## DOCUMENT
:::

A special forces team, lead by Captain Israel Fitch, specializes in stealth actions and disarming the enemy. They can invade a compound in the middle of the night and have every man immobilized in a matter of minutes, often without a shot being fired. Fitch believes that showing an enemy that you are honorable is the best way to win a war. He knows his history and knows that armies lose when they were too brutal and inspire the population to fight back even harder.

Fitch and his men start becoming national heroes and their methods are being mimicked by other regiments. Fitch strives to catch the enemy alive so that they can learn as much information as possible from them. He tends to try to find out what the enemy populations’ needs and grievances are. And then gets information out of the enemy that will help end the war and call a truce. The weapons/oil industry leaders are becoming concerned. They make too much money off war.

Some enemy groups are even beginning to surrender to Fitch. He is becoming a hero over there too. The enemy groups don’t want to talk to the President; they want Fitch.

Fitch’s team are ambushed during the raid and slaughtered mercilessly. Fitch goes to the afterworld and meets other “brothers” throughout history who have been similarly deceived and killed by their own leaders. They form an army of ghost warriors (all different uniforms from different centuries) who return to the living world and take revenge against all the corrupt leaders.

SERIES ARC

The heroes of Ghost Soldiers are brave and competent soldiers who have learned, as the pilot episode “Friendly Fire” shows, that war is a racket. They use stealth methods to disarm and capture the enemy alive. When it looks like their actions might help bring an end to the war in Syria, they are killed by their own leaders and wake up in purgatory. As ghosts, they have the supernatural power of haunting the past and present. Their actions can change the future, but only very slightly. But since they have all the time in the world they keep revisiting past wars to try to change the outcomes so that the future can become, little by little, more peaceful.

:::

## TASK TO COMPLETE
Continue the Ghost Soldiers series pitch from the point where it stops.

## GIVEN INFORMATION
:::

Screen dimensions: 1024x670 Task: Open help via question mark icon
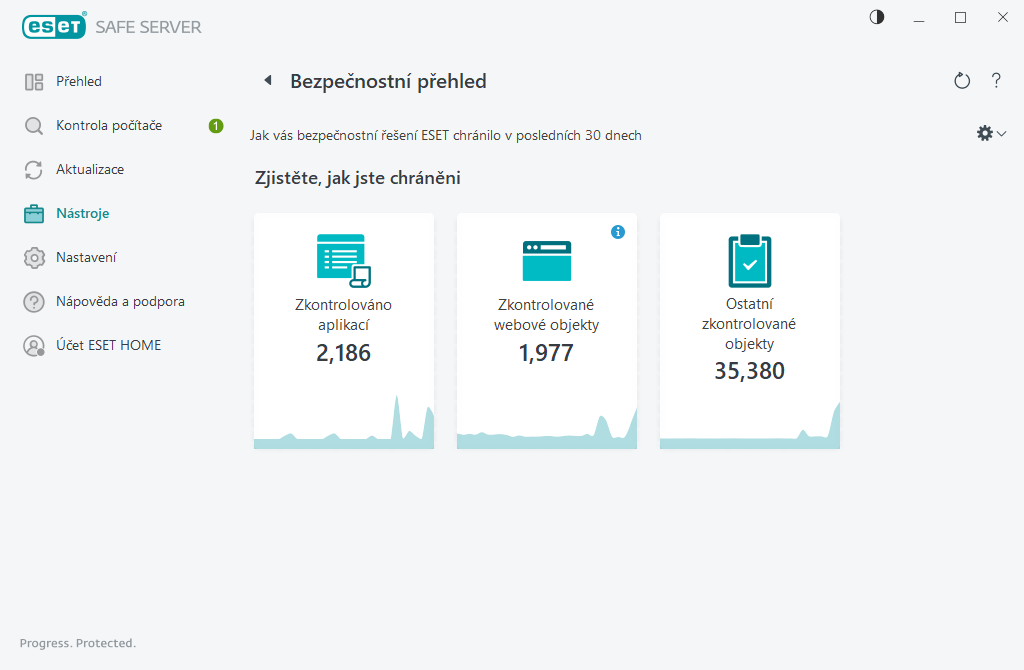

:::

## TASK ANSWER
In the second episode the special forces team will join Civil War soldiers, as well as soldiers from other eras, to go back to a day before the first shots were fired at Fort Sumter. They go into slave country, organize a rescue mission, bringing hundreds of thousands of slaves to freedom in the Western territories, causing the Southern slave economy to crash and forcing the South to want to rejoin the Union. When the Ghost Soldiers return to purgatory after this mission, they learn that thwarting the Civil War had some lasting effects on the future of the U.S. (there are a lot of Black people in Wyoming and Nevada, and the U.S. had its first Black President in the late 90s,) but not as many improvements resulted as they imagined. There is more work to do.

In each new episode the Ghost Soldiers return in time to a different war and use their super stealthy methods to get the bad guys out of the game and to somehow prevent the bloodiest battles and to save as many lives as possible.

Fitch, the main hero, is super-motivated. If he can change the past enough, then he can change his own timeline, and that means that maybe he can somehow avoid getting killed and be back his wife and newborn son.

FIRST SEASON
PILOT: “Friendly Fire”
EPISODE TWO: “Civil War”
EPISODE THREE: “War of 1812”
EPISODE FOUR: “Playing Both Sides WWII”
EPISODE FIVE: “It’s the French, Vietnam”
EPISODE SIX: “Persian Wars”
EPISODE SEVEN: “Unrecognized Republic of Biafra”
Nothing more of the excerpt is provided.